I looked round. ‘Well, if it isn’t Detective Chief Inspector Kamsky. You don’t need to interview me again, do you?’

We walked out into the back garden together. I took him to my vegetable patch and pointed. ‘Broad beans, runner beans, potatoes,’ I said. ‘Those ones there are asparagus, but it takes two years to grow, so I doubt if any of us will be eating it. I’m moving out, you know.’

‘You’ll need to inform us of your –’

‘Yeah, yeah,’ I said. ‘I won’t run away. I’m going to stay with my friend Saul, not far from here.’

Kamsky didn’t reply. He seemed preoccupied with things he couldn’t say.

‘When will this be over?’ I asked.

‘All I can say is what I tell the team, and that is…’

But I never did find out what he told the team, for at that moment a police officer came walking across the grass towards us and Kamsky stepped away from me. The officer said something, and I saw Kamsky’s face become expressionless. A feeling of absolute foreboding descended on me.

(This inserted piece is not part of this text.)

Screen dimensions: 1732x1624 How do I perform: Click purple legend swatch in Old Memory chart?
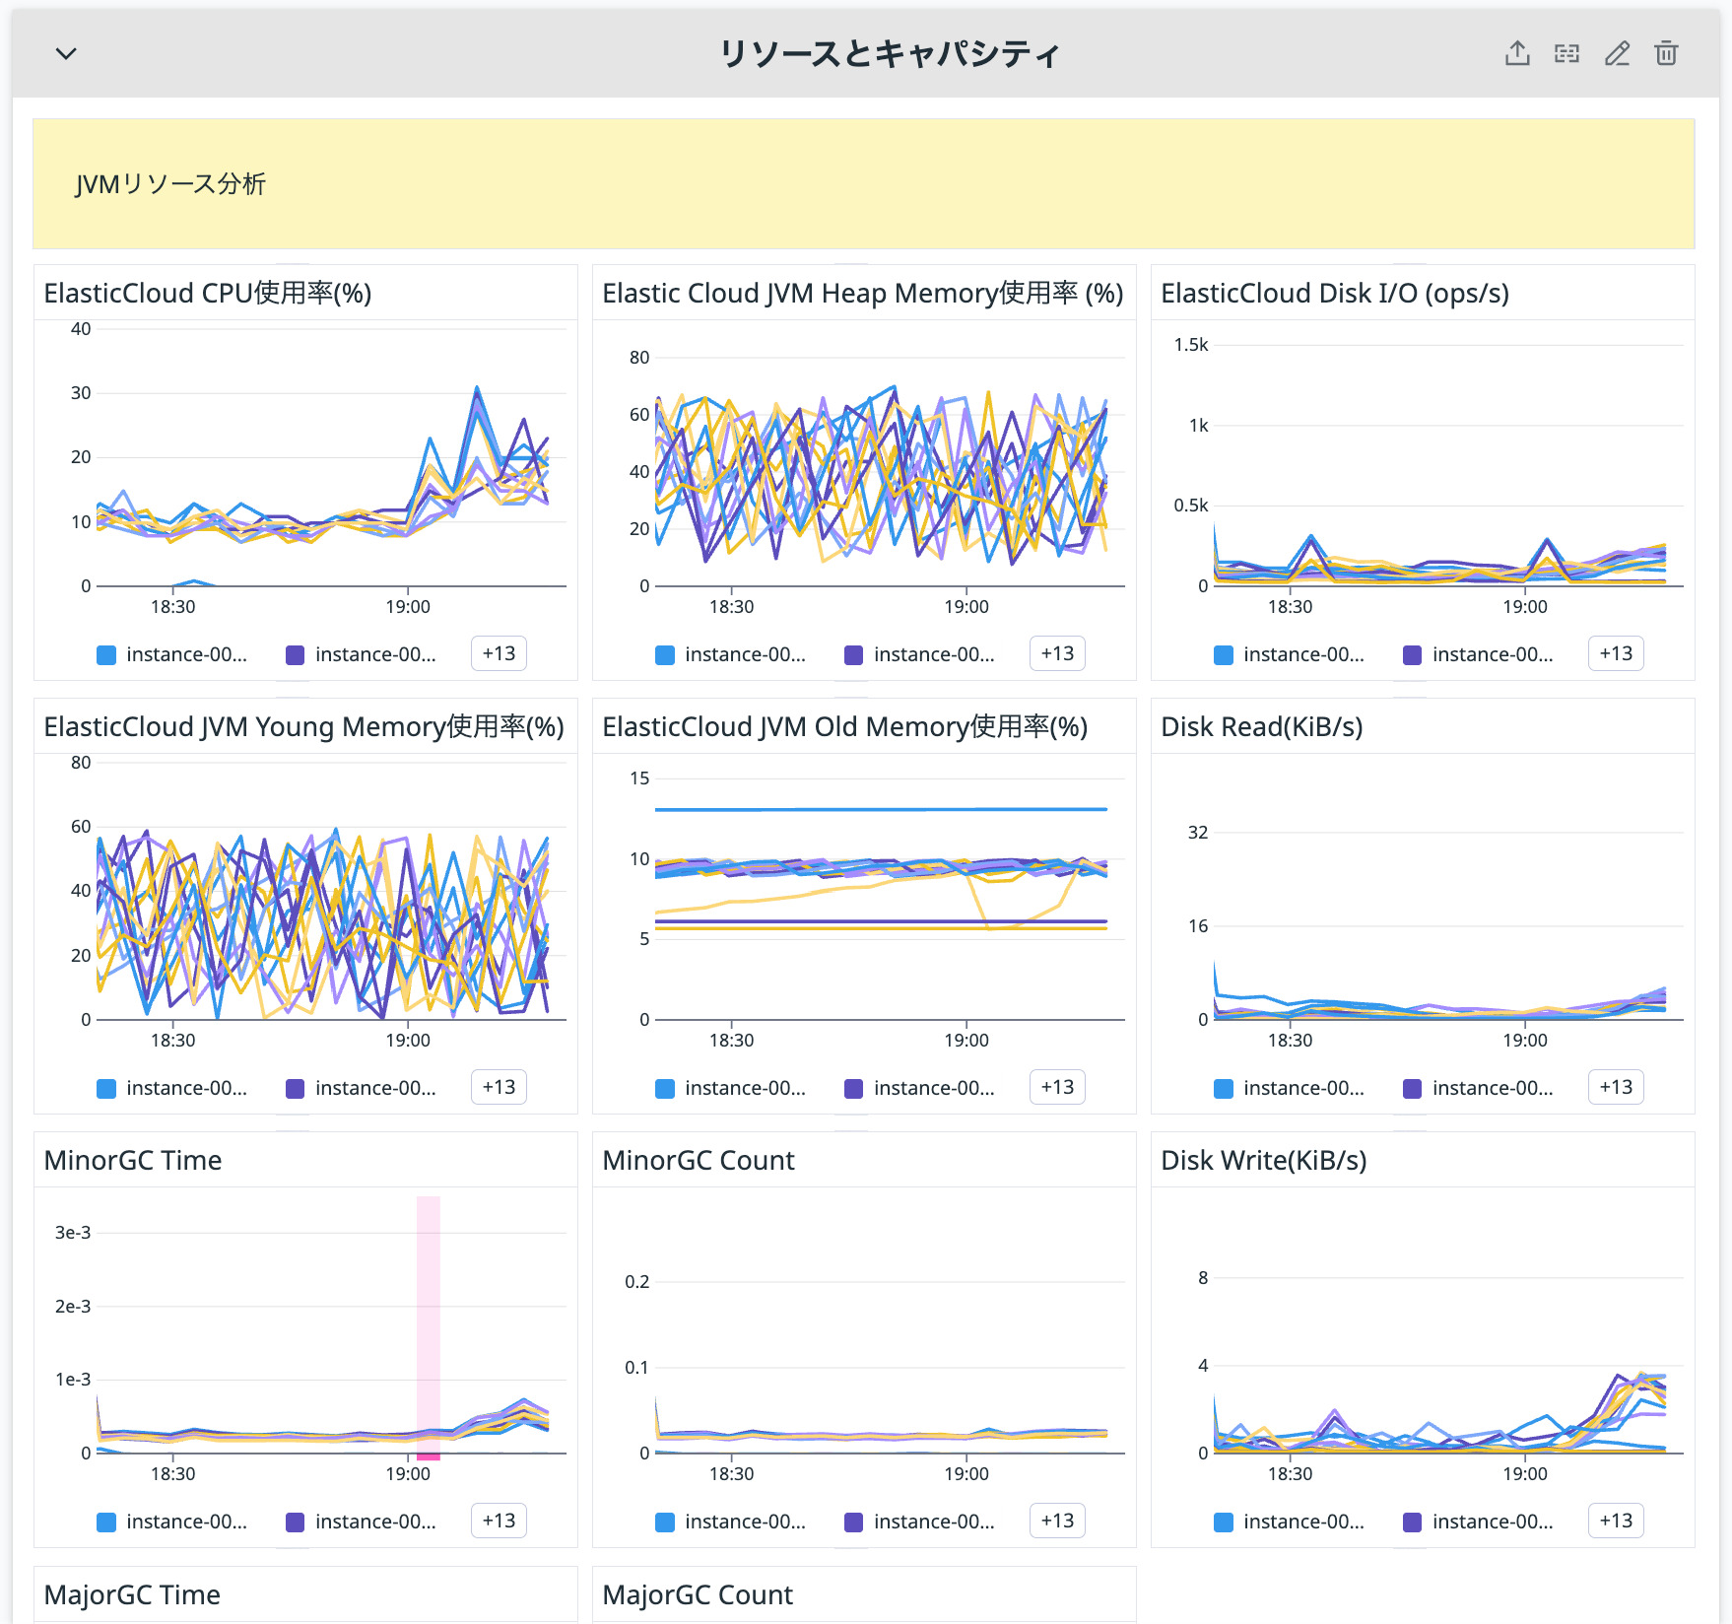tap(854, 1089)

‘Don’t let anyone else in,’ I heard him say, as the officer turned away. Then he looked back at me. ‘You’ll have to excuse me,’ he said, with a curious little bow, as if he was deserting me on a polished dance-floor.

‘What is it? Have they found something?’

‘Yes,’ he said. ‘They have.’

Chapter Twenty-three

From that moment everything changed. Suddenly I was shut on the outside looking in, not able to see. I asked Kamsky what had happened, what had been found, but he shook his head. He was an impersonal official now, estranged from me. He said it was part of an ongoing investigation and he couldn’t reveal any details. I said I didn’t understand. Were they going to arrest somebody? We were still standing out there in the garden, by my doomed vegetable patch. Kamsky started to speak, then hesitated, then spoke again. ‘I think it’s likely that charges are imminent,’ he said.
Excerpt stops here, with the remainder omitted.